* Aim of the exercise *
Your reply should consist only of the lines from the one with "Where should I" through the end of the entries, transcribed exactly. Pictures stay out.

START Information given

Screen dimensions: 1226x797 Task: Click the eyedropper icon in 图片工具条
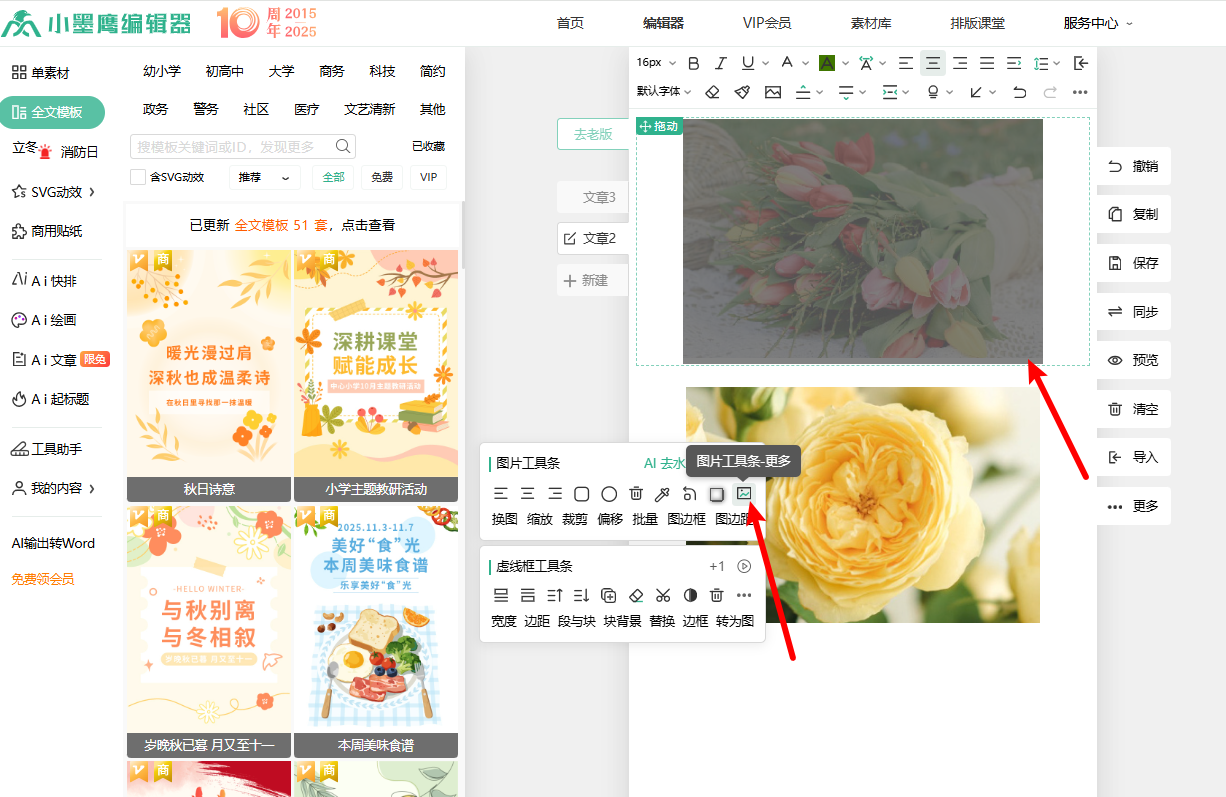coord(662,494)
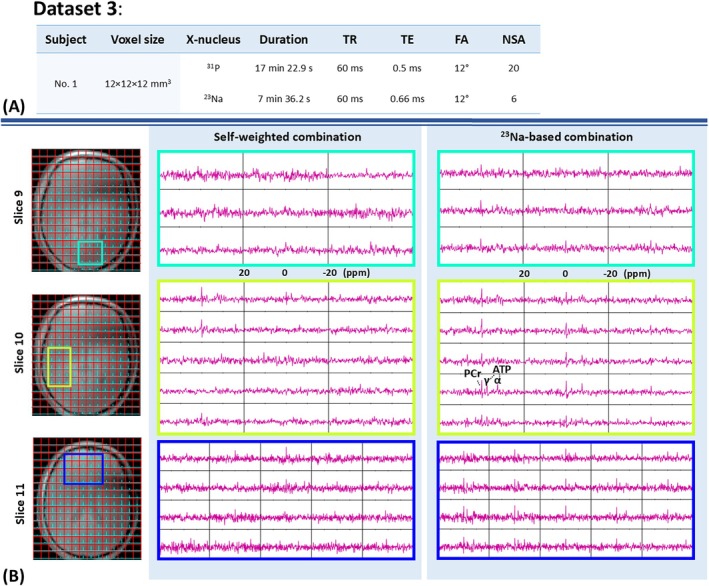Click the Duration column header
709x586 pixels.
tap(284, 39)
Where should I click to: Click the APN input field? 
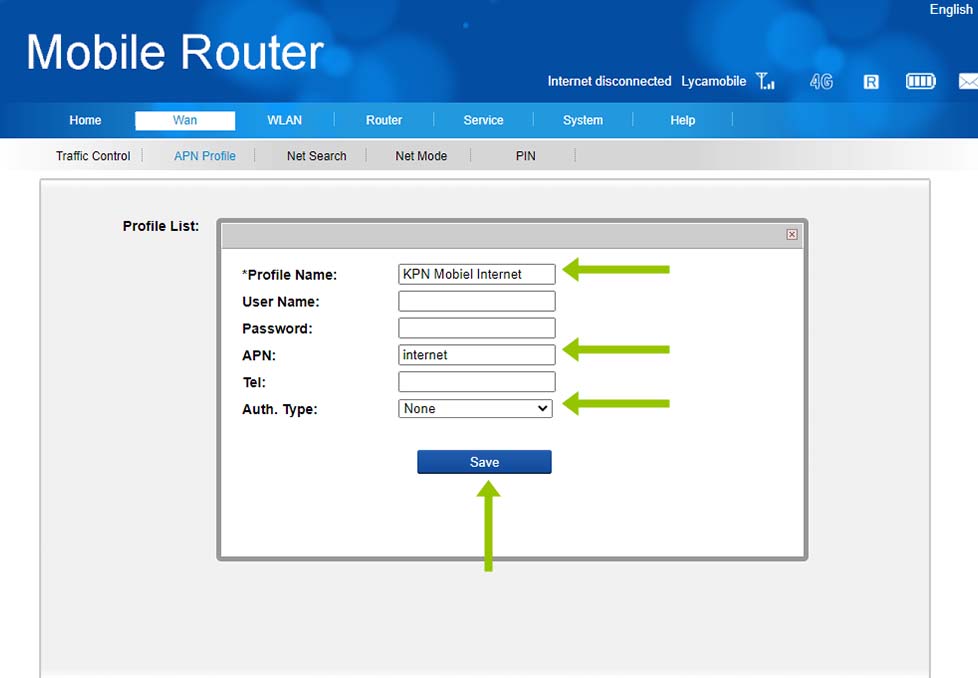(476, 355)
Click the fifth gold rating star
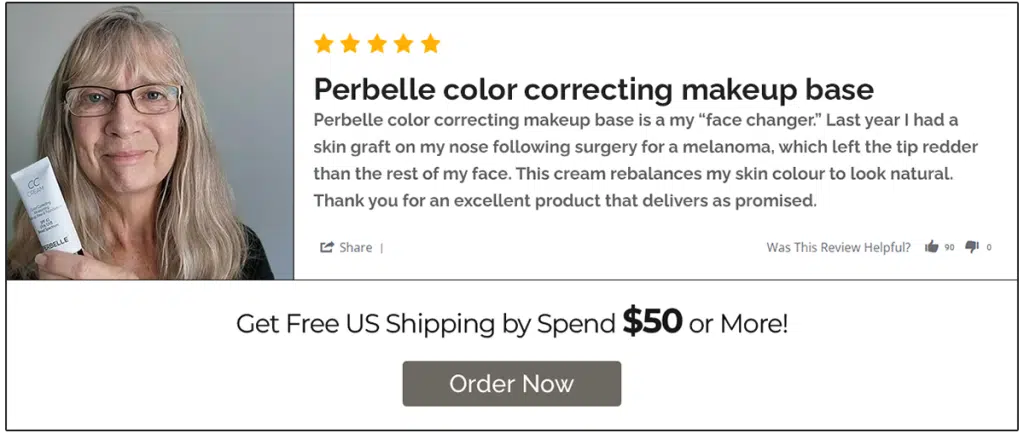The width and height of the screenshot is (1024, 433). (430, 44)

END Information given

* Solution for this exercise *
Where should I click to: Click the APN input field? 
(476, 355)
Click the fifth gold rating star
The width and height of the screenshot is (1024, 433). (430, 44)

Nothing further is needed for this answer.